*The data*

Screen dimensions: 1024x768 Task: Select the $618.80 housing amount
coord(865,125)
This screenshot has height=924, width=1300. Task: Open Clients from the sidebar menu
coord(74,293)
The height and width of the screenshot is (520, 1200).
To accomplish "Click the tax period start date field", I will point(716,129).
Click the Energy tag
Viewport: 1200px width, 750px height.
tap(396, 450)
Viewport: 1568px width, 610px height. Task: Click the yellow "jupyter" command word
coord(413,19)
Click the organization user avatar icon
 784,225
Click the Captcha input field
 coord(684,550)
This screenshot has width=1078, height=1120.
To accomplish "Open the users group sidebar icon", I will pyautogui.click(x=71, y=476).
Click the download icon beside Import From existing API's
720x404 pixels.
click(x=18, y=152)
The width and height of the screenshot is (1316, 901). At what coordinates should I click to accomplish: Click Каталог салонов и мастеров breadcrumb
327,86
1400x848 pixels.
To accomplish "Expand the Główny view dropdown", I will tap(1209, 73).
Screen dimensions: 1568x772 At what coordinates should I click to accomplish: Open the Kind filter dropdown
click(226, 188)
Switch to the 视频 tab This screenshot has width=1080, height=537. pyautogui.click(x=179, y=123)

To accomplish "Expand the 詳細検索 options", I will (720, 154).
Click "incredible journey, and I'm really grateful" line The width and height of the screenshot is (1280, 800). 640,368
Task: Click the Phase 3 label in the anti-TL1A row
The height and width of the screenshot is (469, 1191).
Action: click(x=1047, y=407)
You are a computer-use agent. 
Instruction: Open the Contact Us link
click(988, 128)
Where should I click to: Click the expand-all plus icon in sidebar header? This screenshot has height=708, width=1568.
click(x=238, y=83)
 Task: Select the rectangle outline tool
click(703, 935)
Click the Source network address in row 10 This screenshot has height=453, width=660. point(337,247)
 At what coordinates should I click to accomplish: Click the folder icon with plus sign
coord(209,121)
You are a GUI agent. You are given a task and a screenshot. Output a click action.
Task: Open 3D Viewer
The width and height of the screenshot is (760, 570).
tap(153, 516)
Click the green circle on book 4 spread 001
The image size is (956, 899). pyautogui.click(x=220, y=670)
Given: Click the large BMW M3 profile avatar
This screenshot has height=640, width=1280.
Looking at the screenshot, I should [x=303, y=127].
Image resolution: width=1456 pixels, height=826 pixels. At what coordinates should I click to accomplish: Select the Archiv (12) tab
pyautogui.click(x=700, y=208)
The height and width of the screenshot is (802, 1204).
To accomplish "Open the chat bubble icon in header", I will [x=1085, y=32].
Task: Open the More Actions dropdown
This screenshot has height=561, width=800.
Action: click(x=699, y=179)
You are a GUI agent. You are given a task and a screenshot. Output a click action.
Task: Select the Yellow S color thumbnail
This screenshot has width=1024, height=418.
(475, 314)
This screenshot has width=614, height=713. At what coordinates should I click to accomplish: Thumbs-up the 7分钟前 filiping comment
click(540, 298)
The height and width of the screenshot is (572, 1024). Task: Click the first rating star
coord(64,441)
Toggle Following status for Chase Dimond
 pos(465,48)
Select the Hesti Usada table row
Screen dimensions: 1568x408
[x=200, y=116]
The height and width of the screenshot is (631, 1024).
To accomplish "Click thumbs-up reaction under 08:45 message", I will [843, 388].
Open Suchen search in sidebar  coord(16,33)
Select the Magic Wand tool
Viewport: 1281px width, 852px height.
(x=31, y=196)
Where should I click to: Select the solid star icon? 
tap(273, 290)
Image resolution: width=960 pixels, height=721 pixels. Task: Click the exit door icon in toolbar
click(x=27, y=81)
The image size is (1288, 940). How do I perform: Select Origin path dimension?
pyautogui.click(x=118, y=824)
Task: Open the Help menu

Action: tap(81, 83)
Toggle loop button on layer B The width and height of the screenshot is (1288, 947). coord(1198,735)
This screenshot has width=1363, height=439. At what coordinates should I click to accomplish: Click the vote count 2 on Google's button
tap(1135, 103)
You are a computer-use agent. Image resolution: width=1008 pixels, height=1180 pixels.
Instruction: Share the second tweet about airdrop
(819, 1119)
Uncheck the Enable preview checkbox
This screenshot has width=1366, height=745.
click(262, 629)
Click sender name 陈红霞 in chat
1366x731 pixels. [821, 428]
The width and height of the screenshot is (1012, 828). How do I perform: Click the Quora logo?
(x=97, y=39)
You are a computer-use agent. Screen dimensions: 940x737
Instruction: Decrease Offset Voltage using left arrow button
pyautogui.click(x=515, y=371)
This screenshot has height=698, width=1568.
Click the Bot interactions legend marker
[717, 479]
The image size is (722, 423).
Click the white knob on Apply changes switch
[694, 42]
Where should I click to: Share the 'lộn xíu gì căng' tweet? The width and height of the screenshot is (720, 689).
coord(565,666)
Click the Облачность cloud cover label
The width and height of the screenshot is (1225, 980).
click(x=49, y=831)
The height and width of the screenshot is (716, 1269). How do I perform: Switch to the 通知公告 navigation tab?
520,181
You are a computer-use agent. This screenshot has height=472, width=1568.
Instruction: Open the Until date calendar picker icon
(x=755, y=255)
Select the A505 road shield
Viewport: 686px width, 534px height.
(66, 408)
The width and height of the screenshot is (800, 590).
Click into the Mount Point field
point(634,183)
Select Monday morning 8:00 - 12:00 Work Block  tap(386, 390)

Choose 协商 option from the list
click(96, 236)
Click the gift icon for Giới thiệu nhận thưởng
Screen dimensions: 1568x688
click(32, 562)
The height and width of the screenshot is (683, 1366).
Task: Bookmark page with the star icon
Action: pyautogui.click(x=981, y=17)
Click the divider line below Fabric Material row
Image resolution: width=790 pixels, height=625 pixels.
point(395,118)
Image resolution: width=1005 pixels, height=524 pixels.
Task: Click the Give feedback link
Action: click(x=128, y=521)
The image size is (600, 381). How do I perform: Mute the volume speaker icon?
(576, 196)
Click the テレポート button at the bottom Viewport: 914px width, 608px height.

*Challenge*
Copy the data above word for word, starting at its first line and ending at the line that contains "coord(74,293)", with both of those lines included.

*Result of this task*
Screen dimensions: 1024x768 Task: Select the $618.80 housing amount
coord(865,125)
This screenshot has height=924, width=1300. Task: Open Clients from the sidebar menu
coord(74,293)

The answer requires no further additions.